Marisia (Miriam) Eisenstadt:
The Ghetto Nightingale
Translated from Hebrew by Ada Holtzman
I believe there is no book about Warsaw under the Nazi occupation, in which the name Marisia (Miriam) Eisenstadt will not be mentioned in a thrill of holiness. In all the official descriptions, in diaries of memoirs, in various documents and records, her name appears together with others who bought themselves eternal name and their deeds were engraved in the horrified history of our People - the Holocaust - not only in golden letters, but mainly and maybe especially - by letters of blood.
"Like a meteor with special light in the sky, the phenomenal singer Marisia (Miriam) Eisenstadt, daughter of David Eisenstadt, the unforgettable choirmaster of the choir of the "Great Synagogue" of Warsaw. She was murdered in one of the Aktions (Aktzia, Akcja) of the liquidation of ghetto Warsaw", registered Dr. Emanuel Ringelblum in his report regarding the cultural activities in the ghetto. This report was smuggled to New York by the underground to be preserved there in YIVO - (the Jewish Scientific Organization).
In his book "Destruction and Rising, the Epic of the Jews in Warsaw" (Palestine 1946), Meilech Neustadt writes about Miriam: "In every one of her shows, crowds used to fill the large "Femina" theater on Leszno Street, which contains thousand seats. Also her father with the symphonic band he founded gave concerts there. Miriam used to be the soloist in the permanent symphonic band under the maestro Szymon Folman and Marian Neuteich. The permanent accompanist was Ignacy Rozenbaum, a world famous artist. From time to time Miriam also participated in concerts organized by the underground".
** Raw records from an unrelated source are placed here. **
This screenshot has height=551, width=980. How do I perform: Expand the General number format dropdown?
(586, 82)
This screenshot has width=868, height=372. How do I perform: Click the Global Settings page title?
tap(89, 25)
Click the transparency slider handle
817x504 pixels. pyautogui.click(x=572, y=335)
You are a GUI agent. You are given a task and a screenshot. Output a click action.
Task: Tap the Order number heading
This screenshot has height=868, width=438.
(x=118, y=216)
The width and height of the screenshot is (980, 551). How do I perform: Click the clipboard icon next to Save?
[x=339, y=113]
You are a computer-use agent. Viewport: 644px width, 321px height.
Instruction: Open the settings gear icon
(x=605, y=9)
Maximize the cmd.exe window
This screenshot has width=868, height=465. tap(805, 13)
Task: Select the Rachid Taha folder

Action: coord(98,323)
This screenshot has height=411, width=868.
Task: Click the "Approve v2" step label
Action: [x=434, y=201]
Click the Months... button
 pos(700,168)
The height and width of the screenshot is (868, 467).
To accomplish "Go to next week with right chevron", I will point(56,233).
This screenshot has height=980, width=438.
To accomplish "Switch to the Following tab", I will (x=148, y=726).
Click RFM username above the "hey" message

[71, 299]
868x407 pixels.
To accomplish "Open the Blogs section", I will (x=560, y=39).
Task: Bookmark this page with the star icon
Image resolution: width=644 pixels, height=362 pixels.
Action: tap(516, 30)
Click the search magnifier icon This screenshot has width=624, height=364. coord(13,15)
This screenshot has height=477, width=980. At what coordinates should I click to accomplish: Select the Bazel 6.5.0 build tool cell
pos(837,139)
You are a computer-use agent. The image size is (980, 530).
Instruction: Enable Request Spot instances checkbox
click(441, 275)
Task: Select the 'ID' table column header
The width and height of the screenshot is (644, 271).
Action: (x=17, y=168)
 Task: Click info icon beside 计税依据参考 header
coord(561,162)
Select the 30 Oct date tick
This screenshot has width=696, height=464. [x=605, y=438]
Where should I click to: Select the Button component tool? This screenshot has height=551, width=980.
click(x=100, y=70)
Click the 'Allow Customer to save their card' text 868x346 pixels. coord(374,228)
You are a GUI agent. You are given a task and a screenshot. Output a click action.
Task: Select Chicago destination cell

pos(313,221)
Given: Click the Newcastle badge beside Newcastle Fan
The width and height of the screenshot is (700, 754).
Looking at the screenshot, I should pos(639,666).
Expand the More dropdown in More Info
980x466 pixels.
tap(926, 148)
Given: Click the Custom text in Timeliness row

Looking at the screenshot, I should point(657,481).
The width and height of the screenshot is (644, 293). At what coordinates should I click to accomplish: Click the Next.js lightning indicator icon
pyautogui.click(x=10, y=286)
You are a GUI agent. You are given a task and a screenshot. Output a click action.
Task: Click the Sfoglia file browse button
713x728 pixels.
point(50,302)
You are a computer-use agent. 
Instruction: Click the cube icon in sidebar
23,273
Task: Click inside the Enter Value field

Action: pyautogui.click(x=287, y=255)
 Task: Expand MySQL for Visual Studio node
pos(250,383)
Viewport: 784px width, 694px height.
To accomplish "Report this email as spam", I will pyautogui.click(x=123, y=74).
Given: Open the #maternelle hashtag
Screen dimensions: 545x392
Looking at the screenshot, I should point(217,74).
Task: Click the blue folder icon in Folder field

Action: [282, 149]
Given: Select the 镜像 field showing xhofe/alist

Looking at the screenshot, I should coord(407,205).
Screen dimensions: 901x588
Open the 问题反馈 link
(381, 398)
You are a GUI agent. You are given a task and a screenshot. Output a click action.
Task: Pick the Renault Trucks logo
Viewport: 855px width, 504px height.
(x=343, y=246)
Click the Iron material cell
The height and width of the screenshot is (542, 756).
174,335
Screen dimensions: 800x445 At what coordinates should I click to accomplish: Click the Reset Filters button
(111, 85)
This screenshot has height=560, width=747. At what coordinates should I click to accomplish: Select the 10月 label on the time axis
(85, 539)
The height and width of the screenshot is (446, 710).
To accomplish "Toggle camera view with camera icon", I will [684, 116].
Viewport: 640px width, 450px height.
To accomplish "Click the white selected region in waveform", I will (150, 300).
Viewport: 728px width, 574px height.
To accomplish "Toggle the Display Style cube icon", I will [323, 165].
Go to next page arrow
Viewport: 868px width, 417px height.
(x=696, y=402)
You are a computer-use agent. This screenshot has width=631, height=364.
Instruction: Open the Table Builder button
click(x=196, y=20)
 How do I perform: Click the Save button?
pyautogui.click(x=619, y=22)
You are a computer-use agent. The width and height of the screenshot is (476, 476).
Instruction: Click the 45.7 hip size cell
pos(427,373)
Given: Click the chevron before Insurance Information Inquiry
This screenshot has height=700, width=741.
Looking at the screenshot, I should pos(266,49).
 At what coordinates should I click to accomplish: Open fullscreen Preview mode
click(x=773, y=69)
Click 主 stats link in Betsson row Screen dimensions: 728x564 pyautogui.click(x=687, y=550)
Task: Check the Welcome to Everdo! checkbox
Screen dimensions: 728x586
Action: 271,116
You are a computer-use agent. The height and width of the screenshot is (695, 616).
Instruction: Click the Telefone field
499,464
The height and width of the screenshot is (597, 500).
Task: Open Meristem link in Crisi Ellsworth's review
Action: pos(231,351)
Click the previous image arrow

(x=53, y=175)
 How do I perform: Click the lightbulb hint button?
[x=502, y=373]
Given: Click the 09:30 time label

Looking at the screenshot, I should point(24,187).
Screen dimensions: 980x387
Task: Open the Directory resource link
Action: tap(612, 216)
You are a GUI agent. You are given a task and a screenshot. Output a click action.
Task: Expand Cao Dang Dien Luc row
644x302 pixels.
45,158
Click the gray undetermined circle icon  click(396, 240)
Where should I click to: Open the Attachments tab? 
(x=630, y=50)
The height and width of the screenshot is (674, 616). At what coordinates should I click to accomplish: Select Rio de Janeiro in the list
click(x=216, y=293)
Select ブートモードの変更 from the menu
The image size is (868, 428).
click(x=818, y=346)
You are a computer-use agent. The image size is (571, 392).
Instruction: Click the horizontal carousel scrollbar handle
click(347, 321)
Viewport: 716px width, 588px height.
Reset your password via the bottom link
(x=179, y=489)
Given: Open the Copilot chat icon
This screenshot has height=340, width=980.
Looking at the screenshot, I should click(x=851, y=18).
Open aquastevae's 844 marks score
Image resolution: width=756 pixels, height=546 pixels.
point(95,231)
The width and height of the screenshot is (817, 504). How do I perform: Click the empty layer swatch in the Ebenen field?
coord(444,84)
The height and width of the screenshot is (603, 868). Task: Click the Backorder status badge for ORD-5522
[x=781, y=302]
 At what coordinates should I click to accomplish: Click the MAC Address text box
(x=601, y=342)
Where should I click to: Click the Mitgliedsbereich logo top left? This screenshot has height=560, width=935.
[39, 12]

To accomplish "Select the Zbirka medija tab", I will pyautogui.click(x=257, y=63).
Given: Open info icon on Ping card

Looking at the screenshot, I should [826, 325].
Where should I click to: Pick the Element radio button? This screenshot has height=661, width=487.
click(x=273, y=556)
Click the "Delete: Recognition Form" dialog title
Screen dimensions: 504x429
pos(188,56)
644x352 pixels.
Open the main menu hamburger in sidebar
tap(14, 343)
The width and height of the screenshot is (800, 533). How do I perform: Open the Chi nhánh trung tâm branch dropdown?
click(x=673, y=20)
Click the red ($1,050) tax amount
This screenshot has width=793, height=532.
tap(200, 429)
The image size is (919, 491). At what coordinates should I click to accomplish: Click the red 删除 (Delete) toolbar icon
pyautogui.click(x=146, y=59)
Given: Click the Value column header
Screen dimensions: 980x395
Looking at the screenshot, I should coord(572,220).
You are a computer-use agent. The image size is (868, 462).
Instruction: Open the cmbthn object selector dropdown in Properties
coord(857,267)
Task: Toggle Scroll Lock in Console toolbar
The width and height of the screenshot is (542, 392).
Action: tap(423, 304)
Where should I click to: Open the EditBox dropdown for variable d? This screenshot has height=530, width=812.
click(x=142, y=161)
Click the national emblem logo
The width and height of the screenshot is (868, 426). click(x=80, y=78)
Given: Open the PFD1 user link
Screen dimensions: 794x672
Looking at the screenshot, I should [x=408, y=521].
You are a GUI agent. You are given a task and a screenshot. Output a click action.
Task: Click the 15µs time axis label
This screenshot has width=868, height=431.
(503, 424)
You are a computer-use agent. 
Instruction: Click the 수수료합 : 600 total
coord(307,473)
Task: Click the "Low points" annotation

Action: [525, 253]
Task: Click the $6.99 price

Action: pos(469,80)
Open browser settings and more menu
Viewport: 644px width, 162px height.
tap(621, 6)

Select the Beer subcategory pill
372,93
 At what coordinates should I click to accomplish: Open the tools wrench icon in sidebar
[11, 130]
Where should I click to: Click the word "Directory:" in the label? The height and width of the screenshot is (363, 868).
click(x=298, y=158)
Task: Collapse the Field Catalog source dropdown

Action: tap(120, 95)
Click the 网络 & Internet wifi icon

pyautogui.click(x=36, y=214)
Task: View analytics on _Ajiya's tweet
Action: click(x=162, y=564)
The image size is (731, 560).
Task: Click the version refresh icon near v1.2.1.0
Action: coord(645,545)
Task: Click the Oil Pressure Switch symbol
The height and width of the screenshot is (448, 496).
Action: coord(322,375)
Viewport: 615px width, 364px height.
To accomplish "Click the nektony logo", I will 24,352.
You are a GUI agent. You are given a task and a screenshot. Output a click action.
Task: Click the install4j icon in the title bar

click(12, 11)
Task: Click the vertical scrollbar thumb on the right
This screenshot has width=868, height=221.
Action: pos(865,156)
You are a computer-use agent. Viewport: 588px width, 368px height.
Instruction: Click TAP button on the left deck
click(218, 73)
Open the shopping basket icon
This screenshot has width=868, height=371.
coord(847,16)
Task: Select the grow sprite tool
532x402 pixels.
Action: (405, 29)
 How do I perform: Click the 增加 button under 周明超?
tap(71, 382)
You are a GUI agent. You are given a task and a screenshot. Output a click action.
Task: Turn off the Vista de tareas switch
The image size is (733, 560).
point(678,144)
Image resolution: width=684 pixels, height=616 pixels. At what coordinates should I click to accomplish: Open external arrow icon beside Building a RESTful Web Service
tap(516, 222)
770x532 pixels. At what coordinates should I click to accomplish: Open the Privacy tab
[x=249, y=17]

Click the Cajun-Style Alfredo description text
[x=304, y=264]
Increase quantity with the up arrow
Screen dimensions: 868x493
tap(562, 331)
Jonas Turkow writes about the circumstances of her death in his book: "Farloshene Shtern" ("Extinguished Stars", Buenos Aires 1953): "It is possible that Miriam Eisenstadt, as a young woman, flourishing and beautiful, could have been saved (even temporarily) if she would accept to separate from her parents. But she was so close to them that without them she did not wish to live even a single moment. And while the Germans separated between her and her parents on the Umschlagplatz (the deportation platform), and Dawid Eisenstadt - the famous and great Jewish composer and conductor, the music master of virtue - was pushed, with his wife, into the crowded cattle wagon, compressed with hundreds of victims condemned to a terrible death. At the same time, Miriam was along with another group. She extricated herself from the group and ran to join her parents. Because the entire deportation was destined to go to the Treblinka extermination camp's gas chambers, one destiny befell all the victims. Miriam did not wish to separate from her parents in their last minutes of life. With all her might she burst into the group of her parents and on the threshold of the wagon, German bullet hit her, ending her short blooming life, which contained so much hope and success."
Miriam was known by her nickname "The Ghetto Nightingale" and in her shows she charmed the listeners. Her voice had supernatural force and interpretation with which she electrified the audience. The softness of her voice, her hearty descending portamento's from one note the other, emerged not only from her diligence but also from the many talents she was gifted with. She would n arouse in her listeners indescribable enthusiasm. She was able to embody a typical Jewesses and emphasized in a popular Jewish song the Jewish melos, the Jewish sigh in its utmost expression, and in the same time be magnificent and elegant in performing the most difficult arias from "Madame Butterfly" or "La Traviata".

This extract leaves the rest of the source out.